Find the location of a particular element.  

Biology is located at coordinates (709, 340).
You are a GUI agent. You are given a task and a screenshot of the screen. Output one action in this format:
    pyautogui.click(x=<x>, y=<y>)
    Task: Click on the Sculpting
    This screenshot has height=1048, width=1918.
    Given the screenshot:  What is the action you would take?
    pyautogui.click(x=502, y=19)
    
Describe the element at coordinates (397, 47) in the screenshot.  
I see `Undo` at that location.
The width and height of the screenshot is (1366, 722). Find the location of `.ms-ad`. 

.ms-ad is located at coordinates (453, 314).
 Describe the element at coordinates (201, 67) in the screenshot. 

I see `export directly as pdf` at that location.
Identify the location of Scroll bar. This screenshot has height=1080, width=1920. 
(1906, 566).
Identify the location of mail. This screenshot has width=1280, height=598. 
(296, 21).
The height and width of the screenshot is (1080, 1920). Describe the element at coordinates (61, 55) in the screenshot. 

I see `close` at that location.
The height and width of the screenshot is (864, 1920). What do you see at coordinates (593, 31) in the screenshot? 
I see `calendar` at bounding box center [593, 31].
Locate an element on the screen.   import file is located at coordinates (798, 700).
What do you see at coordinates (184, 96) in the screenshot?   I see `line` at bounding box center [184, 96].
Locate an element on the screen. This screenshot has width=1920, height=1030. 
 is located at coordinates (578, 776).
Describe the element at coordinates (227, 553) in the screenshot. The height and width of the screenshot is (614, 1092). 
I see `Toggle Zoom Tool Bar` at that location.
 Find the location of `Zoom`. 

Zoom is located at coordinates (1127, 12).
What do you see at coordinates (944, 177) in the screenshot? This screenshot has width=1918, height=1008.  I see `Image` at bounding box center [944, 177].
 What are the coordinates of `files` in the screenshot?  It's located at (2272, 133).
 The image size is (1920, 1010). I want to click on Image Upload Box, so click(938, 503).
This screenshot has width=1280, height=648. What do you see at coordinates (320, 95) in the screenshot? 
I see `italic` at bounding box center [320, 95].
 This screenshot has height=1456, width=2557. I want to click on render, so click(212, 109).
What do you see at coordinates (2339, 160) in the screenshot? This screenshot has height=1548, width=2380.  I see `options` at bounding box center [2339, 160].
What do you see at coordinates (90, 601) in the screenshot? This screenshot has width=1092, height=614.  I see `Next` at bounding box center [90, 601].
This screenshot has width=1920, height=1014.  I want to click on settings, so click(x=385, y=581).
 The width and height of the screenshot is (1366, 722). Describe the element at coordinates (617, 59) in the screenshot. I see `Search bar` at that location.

⁂

** Aim **
Substitute "position" for "coordinates" in the lines between the one holding "This screenshot has width=1280, height=648." and the one holding "This screenshot has height=1456, width=2557.", inclusive, and give only those lines with nothing else altered.

** Task answer **
This screenshot has width=1280, height=648. What do you see at position (320, 95) in the screenshot? 
I see `italic` at bounding box center [320, 95].
 This screenshot has height=1456, width=2557. I want to click on render, so click(212, 109).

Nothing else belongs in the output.